Saved entries:

────────────────────────────────────────

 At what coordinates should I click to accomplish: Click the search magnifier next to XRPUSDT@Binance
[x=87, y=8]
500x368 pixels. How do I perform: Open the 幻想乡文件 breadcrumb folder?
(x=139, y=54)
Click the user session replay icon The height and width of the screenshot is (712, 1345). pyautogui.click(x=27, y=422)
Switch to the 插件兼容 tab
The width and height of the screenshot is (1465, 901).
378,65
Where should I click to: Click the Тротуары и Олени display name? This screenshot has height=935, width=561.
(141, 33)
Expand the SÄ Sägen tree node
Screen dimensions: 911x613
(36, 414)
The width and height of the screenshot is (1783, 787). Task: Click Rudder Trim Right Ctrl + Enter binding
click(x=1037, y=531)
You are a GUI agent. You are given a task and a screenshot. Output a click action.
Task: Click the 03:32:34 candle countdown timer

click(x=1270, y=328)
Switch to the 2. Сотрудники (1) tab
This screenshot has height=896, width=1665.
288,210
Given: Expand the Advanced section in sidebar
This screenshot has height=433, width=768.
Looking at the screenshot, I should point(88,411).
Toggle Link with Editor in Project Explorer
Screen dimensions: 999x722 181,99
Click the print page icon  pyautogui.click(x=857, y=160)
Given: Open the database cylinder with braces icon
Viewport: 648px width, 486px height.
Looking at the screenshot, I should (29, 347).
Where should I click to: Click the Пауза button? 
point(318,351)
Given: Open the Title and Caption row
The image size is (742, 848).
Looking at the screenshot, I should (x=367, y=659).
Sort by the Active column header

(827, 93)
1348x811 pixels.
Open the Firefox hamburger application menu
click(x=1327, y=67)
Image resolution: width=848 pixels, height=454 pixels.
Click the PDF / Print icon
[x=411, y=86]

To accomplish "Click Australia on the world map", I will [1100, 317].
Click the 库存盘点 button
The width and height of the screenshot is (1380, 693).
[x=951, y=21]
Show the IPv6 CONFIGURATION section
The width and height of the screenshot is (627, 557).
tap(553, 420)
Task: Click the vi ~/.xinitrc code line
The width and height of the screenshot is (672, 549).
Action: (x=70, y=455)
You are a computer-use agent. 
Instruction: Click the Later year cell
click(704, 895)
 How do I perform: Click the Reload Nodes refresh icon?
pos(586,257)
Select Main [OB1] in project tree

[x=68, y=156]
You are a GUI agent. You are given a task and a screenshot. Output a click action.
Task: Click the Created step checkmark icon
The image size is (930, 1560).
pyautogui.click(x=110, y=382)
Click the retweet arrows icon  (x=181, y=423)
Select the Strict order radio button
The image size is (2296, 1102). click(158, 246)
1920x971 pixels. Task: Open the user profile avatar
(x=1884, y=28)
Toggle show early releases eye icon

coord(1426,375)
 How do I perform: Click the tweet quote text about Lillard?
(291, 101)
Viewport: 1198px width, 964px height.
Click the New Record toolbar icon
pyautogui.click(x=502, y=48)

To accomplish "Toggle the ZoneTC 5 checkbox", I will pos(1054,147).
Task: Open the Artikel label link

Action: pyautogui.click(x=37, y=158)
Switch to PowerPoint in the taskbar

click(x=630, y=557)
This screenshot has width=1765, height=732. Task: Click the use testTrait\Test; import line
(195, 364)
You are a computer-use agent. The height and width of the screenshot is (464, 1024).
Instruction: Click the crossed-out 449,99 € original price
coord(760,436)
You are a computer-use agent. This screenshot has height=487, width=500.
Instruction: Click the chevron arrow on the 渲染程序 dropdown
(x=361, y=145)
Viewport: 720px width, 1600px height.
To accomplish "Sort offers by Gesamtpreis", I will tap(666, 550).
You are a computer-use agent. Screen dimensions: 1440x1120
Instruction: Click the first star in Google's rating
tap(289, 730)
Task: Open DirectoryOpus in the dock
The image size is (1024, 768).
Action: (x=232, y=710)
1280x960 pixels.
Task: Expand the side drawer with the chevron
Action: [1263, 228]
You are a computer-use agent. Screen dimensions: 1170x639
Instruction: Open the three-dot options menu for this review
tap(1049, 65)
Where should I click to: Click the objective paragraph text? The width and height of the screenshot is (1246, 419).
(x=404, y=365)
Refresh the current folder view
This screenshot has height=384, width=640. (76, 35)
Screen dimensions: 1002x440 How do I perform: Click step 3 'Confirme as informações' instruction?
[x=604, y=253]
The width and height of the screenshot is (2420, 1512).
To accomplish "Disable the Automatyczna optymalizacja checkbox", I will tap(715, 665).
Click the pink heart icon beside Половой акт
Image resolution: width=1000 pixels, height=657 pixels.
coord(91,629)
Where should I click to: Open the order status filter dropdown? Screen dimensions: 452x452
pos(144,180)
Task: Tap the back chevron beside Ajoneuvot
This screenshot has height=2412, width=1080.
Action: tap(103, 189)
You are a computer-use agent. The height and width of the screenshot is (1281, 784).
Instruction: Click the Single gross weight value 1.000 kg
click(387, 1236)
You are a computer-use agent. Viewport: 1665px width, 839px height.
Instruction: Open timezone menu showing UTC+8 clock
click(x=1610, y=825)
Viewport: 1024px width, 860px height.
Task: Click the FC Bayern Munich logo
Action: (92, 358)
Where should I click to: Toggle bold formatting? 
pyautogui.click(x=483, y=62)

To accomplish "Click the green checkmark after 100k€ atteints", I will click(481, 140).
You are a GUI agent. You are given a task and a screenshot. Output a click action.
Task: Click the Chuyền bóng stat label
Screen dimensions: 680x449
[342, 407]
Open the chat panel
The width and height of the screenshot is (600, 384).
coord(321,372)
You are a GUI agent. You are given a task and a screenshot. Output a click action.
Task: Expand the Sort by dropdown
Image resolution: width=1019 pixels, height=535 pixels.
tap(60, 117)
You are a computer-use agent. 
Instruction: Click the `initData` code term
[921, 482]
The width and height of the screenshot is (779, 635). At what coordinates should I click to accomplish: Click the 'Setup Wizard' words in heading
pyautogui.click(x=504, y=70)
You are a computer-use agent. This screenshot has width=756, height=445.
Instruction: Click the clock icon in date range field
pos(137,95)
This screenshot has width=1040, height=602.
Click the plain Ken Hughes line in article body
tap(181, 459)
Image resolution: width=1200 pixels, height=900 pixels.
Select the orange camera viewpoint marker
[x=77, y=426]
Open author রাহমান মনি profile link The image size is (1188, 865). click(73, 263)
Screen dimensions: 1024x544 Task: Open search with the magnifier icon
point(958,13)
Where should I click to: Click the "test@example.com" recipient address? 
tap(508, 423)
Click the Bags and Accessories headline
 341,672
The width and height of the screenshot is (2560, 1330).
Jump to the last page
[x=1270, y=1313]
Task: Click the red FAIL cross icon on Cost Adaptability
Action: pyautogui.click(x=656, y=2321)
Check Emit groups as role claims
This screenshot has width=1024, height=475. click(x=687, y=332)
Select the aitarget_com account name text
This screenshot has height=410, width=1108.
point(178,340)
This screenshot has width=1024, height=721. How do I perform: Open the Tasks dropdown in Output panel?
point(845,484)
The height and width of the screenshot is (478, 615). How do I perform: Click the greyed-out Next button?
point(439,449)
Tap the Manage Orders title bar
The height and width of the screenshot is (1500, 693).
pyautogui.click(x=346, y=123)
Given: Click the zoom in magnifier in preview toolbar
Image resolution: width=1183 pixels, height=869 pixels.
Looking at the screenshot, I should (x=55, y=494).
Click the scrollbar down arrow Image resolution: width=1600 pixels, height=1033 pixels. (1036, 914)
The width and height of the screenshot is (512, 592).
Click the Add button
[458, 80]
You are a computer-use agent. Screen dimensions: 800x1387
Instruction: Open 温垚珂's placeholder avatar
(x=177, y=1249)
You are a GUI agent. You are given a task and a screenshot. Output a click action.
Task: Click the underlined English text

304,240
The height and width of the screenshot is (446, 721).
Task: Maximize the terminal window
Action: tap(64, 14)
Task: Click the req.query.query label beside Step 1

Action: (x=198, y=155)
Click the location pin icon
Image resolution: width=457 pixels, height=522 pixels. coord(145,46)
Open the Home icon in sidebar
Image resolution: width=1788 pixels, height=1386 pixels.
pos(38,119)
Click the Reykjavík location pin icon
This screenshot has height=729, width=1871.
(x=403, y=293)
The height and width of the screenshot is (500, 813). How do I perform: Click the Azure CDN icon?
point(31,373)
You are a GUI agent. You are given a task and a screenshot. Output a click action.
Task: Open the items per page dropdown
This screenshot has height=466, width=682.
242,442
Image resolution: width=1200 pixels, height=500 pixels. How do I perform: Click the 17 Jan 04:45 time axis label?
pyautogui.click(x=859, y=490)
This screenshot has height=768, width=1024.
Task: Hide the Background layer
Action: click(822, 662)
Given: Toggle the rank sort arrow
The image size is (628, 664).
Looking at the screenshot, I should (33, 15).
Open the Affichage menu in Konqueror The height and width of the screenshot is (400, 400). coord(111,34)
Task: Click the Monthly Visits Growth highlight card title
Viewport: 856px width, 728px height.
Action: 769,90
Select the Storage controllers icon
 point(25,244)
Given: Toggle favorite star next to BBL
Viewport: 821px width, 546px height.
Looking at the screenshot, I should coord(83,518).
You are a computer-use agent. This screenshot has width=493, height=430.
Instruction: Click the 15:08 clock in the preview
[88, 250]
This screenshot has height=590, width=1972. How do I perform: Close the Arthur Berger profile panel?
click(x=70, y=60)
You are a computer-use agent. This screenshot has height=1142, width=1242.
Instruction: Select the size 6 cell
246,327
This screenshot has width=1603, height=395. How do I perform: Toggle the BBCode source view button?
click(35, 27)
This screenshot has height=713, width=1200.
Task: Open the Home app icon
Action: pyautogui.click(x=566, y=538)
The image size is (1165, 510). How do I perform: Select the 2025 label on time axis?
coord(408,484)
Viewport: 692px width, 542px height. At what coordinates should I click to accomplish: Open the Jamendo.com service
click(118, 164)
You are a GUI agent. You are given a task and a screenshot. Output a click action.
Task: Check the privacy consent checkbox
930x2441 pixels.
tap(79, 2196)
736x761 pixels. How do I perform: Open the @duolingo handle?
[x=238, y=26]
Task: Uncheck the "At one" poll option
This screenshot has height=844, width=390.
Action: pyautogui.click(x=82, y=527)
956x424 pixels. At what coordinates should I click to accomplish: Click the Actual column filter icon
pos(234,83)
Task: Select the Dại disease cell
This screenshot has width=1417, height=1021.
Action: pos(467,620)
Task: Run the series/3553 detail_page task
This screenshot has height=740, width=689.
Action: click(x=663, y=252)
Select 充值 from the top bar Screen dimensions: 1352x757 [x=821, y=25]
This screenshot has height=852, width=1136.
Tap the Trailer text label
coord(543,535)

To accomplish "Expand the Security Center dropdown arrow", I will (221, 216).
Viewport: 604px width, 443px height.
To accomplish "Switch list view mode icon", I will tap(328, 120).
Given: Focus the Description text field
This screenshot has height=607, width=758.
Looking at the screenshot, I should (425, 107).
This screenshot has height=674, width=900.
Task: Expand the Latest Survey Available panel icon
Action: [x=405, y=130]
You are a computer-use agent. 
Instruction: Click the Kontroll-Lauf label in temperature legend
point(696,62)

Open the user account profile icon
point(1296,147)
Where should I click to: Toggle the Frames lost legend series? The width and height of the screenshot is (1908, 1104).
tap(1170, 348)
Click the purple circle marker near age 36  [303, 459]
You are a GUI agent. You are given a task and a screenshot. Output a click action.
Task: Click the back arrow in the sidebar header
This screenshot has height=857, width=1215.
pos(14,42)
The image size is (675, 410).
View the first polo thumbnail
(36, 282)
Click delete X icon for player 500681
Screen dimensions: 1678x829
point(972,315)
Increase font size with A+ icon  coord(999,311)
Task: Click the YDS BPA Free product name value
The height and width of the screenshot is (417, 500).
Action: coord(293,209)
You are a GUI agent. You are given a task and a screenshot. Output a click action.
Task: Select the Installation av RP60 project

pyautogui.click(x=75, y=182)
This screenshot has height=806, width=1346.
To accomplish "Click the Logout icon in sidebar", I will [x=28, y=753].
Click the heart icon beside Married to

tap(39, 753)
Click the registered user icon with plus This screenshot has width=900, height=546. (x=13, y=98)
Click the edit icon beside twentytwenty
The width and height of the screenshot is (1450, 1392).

────────────────────────────────────────

PROBLEM TO SOLVE:
In the data above, start at the line that has "Task: Click the Monthly", stop after the line that has "Given: Toggle favorite star next to BBL", and print every line in between exactly as it stands.

ANSWER TO THIS TASK:
Task: Click the Monthly Visits Growth highlight card title
Viewport: 856px width, 728px height.
Action: 769,90
Select the Storage controllers icon
 point(25,244)
Given: Toggle favorite star next to BBL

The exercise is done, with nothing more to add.